### RECORDS FOR PROCESSING

■ ■ ■ ■ ■ ■ ■

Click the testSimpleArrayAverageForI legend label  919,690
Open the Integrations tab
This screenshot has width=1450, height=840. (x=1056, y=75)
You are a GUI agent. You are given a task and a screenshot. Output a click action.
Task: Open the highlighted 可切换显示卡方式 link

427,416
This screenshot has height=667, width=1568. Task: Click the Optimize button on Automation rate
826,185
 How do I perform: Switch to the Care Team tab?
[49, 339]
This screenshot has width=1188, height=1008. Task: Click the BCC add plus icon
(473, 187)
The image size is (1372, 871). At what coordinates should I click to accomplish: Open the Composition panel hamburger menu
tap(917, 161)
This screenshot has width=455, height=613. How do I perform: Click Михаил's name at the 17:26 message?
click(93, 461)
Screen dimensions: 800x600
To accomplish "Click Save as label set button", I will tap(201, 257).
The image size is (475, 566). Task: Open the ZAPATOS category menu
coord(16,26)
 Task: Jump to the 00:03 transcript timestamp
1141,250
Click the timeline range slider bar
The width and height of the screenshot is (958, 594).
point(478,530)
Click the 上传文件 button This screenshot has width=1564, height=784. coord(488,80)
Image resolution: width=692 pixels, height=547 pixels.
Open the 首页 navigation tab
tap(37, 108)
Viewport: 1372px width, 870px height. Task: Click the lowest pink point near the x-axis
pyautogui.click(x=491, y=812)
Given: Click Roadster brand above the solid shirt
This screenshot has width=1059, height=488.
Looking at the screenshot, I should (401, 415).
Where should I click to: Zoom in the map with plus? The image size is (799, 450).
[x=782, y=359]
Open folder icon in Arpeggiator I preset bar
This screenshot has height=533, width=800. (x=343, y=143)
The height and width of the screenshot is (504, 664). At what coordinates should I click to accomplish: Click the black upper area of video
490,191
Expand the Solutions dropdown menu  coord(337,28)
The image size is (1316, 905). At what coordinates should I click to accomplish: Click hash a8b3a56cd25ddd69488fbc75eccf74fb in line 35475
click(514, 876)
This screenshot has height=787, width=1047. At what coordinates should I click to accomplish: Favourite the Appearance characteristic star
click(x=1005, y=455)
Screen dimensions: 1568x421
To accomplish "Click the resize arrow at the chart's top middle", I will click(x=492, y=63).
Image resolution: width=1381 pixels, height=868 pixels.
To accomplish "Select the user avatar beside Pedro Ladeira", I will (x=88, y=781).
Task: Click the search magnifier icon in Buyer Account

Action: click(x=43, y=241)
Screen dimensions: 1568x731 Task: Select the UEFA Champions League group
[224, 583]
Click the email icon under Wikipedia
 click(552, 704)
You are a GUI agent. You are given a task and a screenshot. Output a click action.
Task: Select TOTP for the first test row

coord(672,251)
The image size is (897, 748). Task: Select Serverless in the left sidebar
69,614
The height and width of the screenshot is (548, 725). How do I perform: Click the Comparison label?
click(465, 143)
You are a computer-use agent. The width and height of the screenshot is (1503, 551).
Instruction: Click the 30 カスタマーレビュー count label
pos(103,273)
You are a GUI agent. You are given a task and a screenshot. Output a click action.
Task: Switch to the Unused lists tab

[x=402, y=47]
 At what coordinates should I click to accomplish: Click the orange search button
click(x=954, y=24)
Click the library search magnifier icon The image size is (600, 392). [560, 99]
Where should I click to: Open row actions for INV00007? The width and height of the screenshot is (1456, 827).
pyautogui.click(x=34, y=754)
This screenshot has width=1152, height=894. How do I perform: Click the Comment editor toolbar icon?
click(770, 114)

■ ■ ■ ■ ■ ■ ■

### EXERCISE
In the listing above, substitute "magnifying glass" for every "magnifier" and write out all of its lines again with nothing else changed.

### FINAL RESULT
Click the testSimpleArrayAverageForI legend label  919,690
Open the Integrations tab
This screenshot has width=1450, height=840. (x=1056, y=75)
You are a GUI agent. You are given a task and a screenshot. Output a click action.
Task: Open the highlighted 可切换显示卡方式 link

427,416
This screenshot has height=667, width=1568. Task: Click the Optimize button on Automation rate
826,185
 How do I perform: Switch to the Care Team tab?
[49, 339]
This screenshot has width=1188, height=1008. Task: Click the BCC add plus icon
(473, 187)
The image size is (1372, 871). At what coordinates should I click to accomplish: Open the Composition panel hamburger menu
tap(917, 161)
This screenshot has width=455, height=613. How do I perform: Click Михаил's name at the 17:26 message?
click(93, 461)
Screen dimensions: 800x600
To accomplish "Click Save as label set button", I will tap(201, 257).
The image size is (475, 566). Task: Open the ZAPATOS category menu
coord(16,26)
 Task: Jump to the 00:03 transcript timestamp
1141,250
Click the timeline range slider bar
The width and height of the screenshot is (958, 594).
point(478,530)
Click the 上传文件 button This screenshot has width=1564, height=784. coord(488,80)
Image resolution: width=692 pixels, height=547 pixels.
Open the 首页 navigation tab
tap(37, 108)
Viewport: 1372px width, 870px height. Task: Click the lowest pink point near the x-axis
pyautogui.click(x=491, y=812)
Given: Click Roadster brand above the solid shirt
This screenshot has width=1059, height=488.
Looking at the screenshot, I should (401, 415).
Where should I click to: Zoom in the map with plus? The image size is (799, 450).
[x=782, y=359]
Open folder icon in Arpeggiator I preset bar
This screenshot has height=533, width=800. (x=343, y=143)
The height and width of the screenshot is (504, 664). At what coordinates should I click to accomplish: Click the black upper area of video
490,191
Expand the Solutions dropdown menu  coord(337,28)
The image size is (1316, 905). At what coordinates should I click to accomplish: Click hash a8b3a56cd25ddd69488fbc75eccf74fb in line 35475
click(514, 876)
This screenshot has height=787, width=1047. At what coordinates should I click to accomplish: Favourite the Appearance characteristic star
click(x=1005, y=455)
Screen dimensions: 1568x421
To accomplish "Click the resize arrow at the chart's top middle", I will click(x=492, y=63).
Image resolution: width=1381 pixels, height=868 pixels.
To accomplish "Select the user avatar beside Pedro Ladeira", I will (x=88, y=781).
Task: Click the search magnifying glass icon in Buyer Account

Action: click(x=43, y=241)
Screen dimensions: 1568x731 Task: Select the UEFA Champions League group
[224, 583]
Click the email icon under Wikipedia
 click(552, 704)
You are a GUI agent. You are given a task and a screenshot. Output a click action.
Task: Select TOTP for the first test row

coord(672,251)
The image size is (897, 748). Task: Select Serverless in the left sidebar
69,614
The height and width of the screenshot is (548, 725). How do I perform: Click the Comparison label?
click(465, 143)
You are a computer-use agent. The width and height of the screenshot is (1503, 551).
Instruction: Click the 30 カスタマーレビュー count label
pos(103,273)
You are a GUI agent. You are given a task and a screenshot. Output a click action.
Task: Switch to the Unused lists tab

[x=402, y=47]
 At what coordinates should I click to accomplish: Click the orange search button
click(x=954, y=24)
Click the library search magnifying glass icon The image size is (600, 392). [560, 99]
Where should I click to: Open row actions for INV00007? The width and height of the screenshot is (1456, 827).
pyautogui.click(x=34, y=754)
This screenshot has width=1152, height=894. How do I perform: Click the Comment editor toolbar icon?
click(770, 114)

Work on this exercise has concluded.